Zewu-Jun is still ranked first, despite the fact that he went into seclusion, and the list is not only about looks. It’s also about the level of cultivation after all, so Lan Jingyi made the easy, obvious choice.
“But I don’t think he’s the most powerful,” Lan Sizhui carefully says, clearly trying to not offend his friend and while Jiang Cheng admires the effort, he thinks it’s entirely impossible to offend Lan Jingyi.

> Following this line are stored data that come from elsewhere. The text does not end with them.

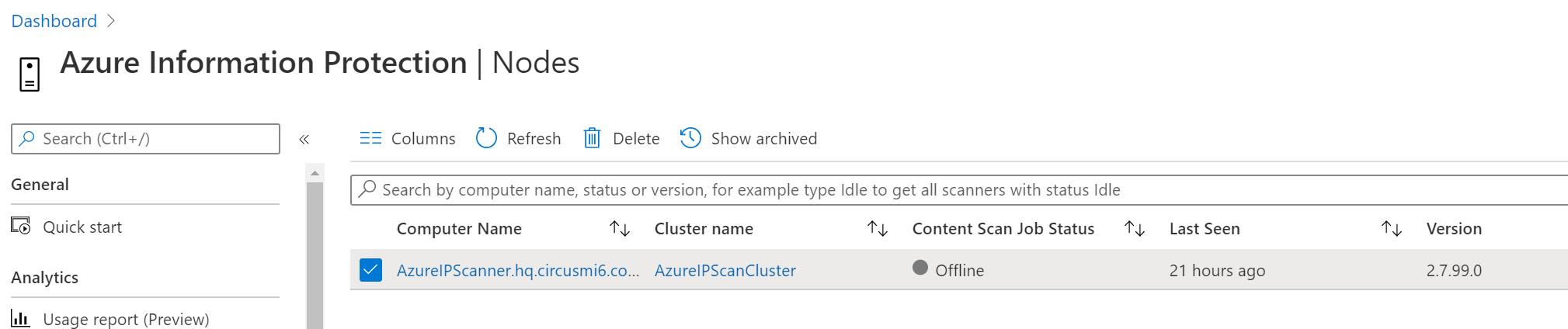Open the AzureIPScanner.hq.circusmi6 computer link

coord(517,271)
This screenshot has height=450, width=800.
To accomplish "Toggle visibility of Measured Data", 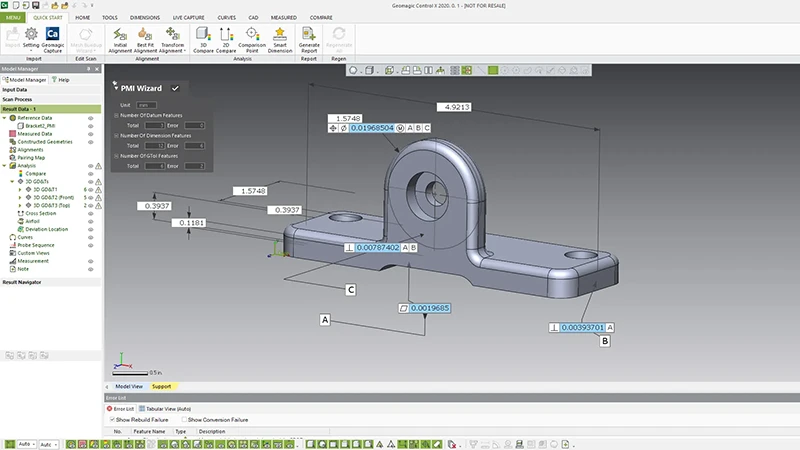I will 90,133.
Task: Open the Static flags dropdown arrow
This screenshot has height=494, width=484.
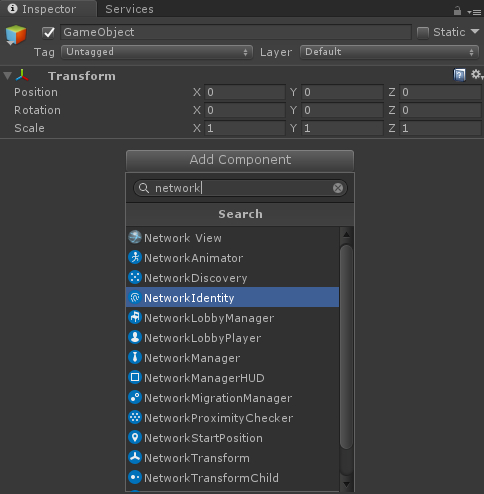Action: click(x=475, y=32)
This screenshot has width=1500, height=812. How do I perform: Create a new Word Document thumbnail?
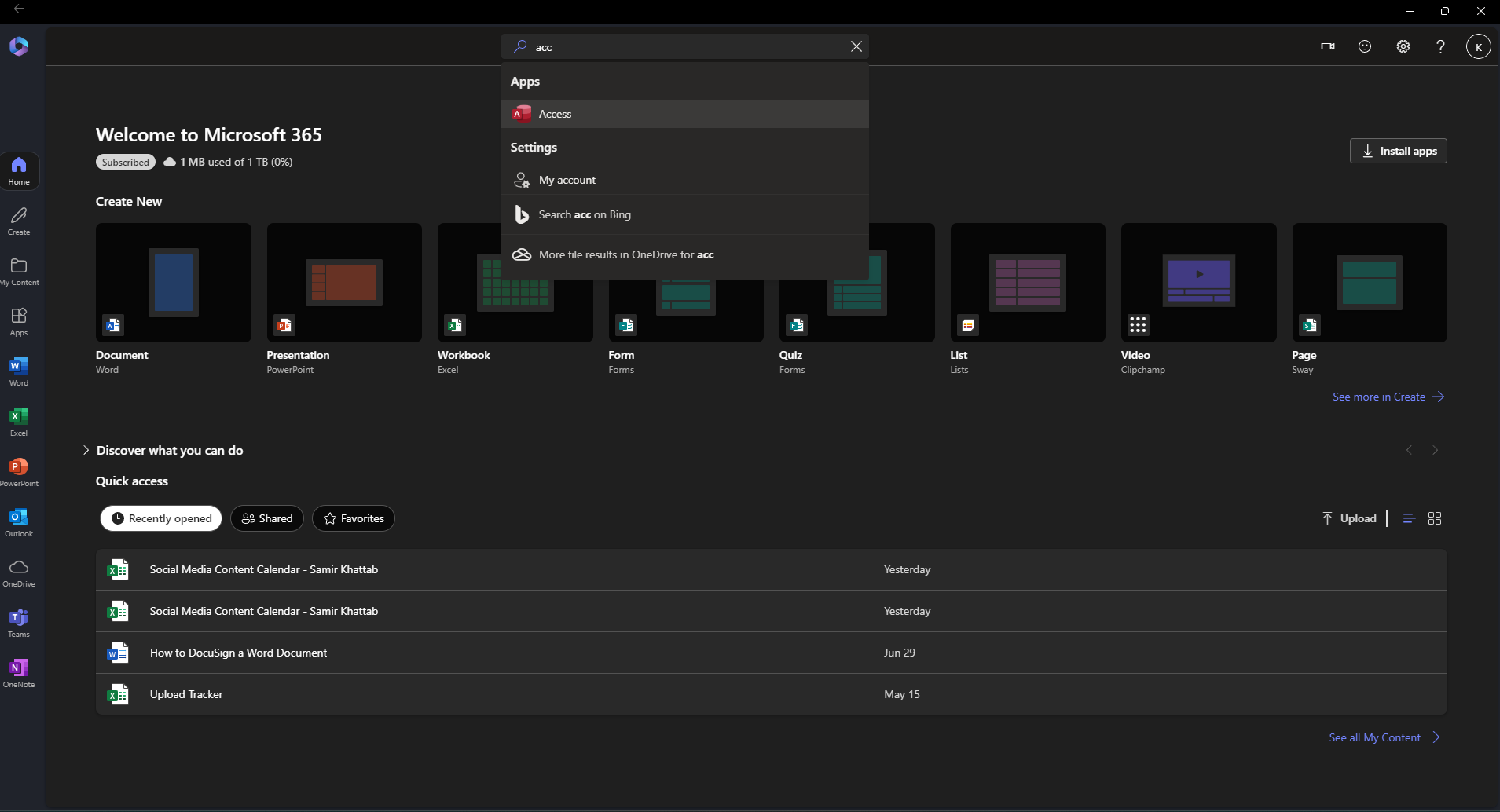(174, 283)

“Then who do you think, huh?” Lan Jingyi wants to know, clearly more curious than offended and Lan Sizhui shrugs.
“Hanguang-Jun,” he says, very predictably if you ask Jiang Cheng.
Not that anyone seems to be even thinking of Jiang Cheng.
“How come?” Wei Wuxian questions and then he gets that dreamy look on his face that Jiang Cheng learned to abhor so much. “I mean, you’re right of course, there is no one with more power in this world than my Lan Zhan, but explain it?”
“No one with more power over your already limited awareness, maybe,” Jin Ling mutters under his breath and Jiang Cheng almost chokes on his tea when Wei Wuxian lets out an enraged yell.
There’s chaos for a while at the other table, because it seems like the kids are entirely too comfortable to roast Wei Wuxian over his sickeningly sweet feelings for Lan Wangji and Jiang Cheng is very content to stay out of that train wreck.
They do settle down eventually, and they even get back on track with the question.
“It should be kind of obvious,” Lan Sizhui says finally. “He is the Chief Cultivator after all, and that means he holds the most powerful position.”
It’s just as solid reasoning as Lan Jingyi’s pick had been but Ouyang Zizhen shakes his head.
“You all got it wrong,” he says and leans a little bit closer to them as if he’s going to tell them a secret. “The most powerful cultivator is of course the Ghost General!”
“He doesn’t even count!” Lan Jingyi cries out. “He’s a ferocious corpse, and not a cultivator anymore!”
“But you have to admit that he is more powerful than both of your picks,” Ouyang Zizhen says and Jiang Cheng forces to unclench his hand.
He is still repairing his relationship with Wei Wuxian, he gave up entirely on every reaching anything but polite distance with Lan Wangji, but he will probably forever have some animosity for Wen Ning.
In the very darkest hours of the night Jiang Cheng can admit that it’s unfair to hate Wen Ning like that, that he wasn’t wrong about what he said to Jiang Cheng during that cursed reveal of just whose golden core is inside of Jiang Cheng, but that is only in the dead of the night.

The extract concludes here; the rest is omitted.